### Work item
Could you retype the listing beneath, keeping each line exactly as it is?

* * * * * * *

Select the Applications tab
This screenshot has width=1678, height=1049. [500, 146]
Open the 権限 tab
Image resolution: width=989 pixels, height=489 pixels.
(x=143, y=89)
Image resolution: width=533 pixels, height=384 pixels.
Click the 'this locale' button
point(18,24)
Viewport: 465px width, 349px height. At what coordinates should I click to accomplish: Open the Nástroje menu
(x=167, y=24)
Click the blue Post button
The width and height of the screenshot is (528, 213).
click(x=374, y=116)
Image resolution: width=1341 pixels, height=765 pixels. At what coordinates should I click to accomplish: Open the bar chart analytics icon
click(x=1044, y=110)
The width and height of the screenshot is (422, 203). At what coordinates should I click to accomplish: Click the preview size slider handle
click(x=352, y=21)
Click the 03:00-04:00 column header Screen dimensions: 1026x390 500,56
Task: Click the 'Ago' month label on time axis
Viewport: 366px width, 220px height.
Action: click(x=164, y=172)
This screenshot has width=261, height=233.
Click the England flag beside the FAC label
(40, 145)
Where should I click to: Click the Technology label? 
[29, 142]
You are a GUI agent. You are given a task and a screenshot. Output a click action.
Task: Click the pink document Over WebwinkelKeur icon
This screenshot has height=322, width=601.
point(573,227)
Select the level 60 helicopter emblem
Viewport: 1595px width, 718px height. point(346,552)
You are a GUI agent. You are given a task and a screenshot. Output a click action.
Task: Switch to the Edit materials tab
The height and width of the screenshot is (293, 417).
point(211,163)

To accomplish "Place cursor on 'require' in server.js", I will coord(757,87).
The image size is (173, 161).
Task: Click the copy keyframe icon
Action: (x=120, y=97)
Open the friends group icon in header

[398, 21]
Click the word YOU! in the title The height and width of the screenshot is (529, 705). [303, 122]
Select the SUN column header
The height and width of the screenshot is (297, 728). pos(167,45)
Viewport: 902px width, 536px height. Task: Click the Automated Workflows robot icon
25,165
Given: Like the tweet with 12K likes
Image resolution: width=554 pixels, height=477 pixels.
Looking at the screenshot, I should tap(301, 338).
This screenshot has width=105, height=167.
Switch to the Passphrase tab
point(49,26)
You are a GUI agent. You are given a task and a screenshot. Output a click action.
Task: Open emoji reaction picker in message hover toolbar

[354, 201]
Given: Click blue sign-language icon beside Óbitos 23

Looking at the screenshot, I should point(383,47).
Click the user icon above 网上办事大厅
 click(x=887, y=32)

* * * * * * *

### Answer to this exercise
Select the Applications tab
This screenshot has width=1678, height=1049. [500, 146]
Open the 権限 tab
Image resolution: width=989 pixels, height=489 pixels.
(x=143, y=89)
Image resolution: width=533 pixels, height=384 pixels.
Click the 'this locale' button
point(18,24)
Viewport: 465px width, 349px height. At what coordinates should I click to accomplish: Open the Nástroje menu
(x=167, y=24)
Click the blue Post button
The width and height of the screenshot is (528, 213).
click(x=374, y=116)
Image resolution: width=1341 pixels, height=765 pixels. At what coordinates should I click to accomplish: Open the bar chart analytics icon
click(x=1044, y=110)
The width and height of the screenshot is (422, 203). At what coordinates should I click to accomplish: Click the preview size slider handle
click(x=352, y=21)
Click the 03:00-04:00 column header Screen dimensions: 1026x390 500,56
Task: Click the 'Ago' month label on time axis
Viewport: 366px width, 220px height.
Action: click(x=164, y=172)
This screenshot has width=261, height=233.
Click the England flag beside the FAC label
(40, 145)
Where should I click to: Click the Technology label? 
[29, 142]
You are a GUI agent. You are given a task and a screenshot. Output a click action.
Task: Click the pink document Over WebwinkelKeur icon
This screenshot has height=322, width=601.
point(573,227)
Select the level 60 helicopter emblem
Viewport: 1595px width, 718px height. point(346,552)
You are a GUI agent. You are given a task and a screenshot. Output a click action.
Task: Switch to the Edit materials tab
The height and width of the screenshot is (293, 417).
point(211,163)

To accomplish "Place cursor on 'require' in server.js", I will coord(757,87).
The image size is (173, 161).
Task: Click the copy keyframe icon
Action: (x=120, y=97)
Open the friends group icon in header

[398, 21]
Click the word YOU! in the title The height and width of the screenshot is (529, 705). [303, 122]
Select the SUN column header
The height and width of the screenshot is (297, 728). pos(167,45)
Viewport: 902px width, 536px height. Task: Click the Automated Workflows robot icon
25,165
Given: Like the tweet with 12K likes
Image resolution: width=554 pixels, height=477 pixels.
Looking at the screenshot, I should tap(301, 338).
This screenshot has width=105, height=167.
Switch to the Passphrase tab
point(49,26)
You are a GUI agent. You are given a task and a screenshot. Output a click action.
Task: Open emoji reaction picker in message hover toolbar

[354, 201]
Given: Click blue sign-language icon beside Óbitos 23

Looking at the screenshot, I should point(383,47).
Click the user icon above 网上办事大厅
 click(x=887, y=32)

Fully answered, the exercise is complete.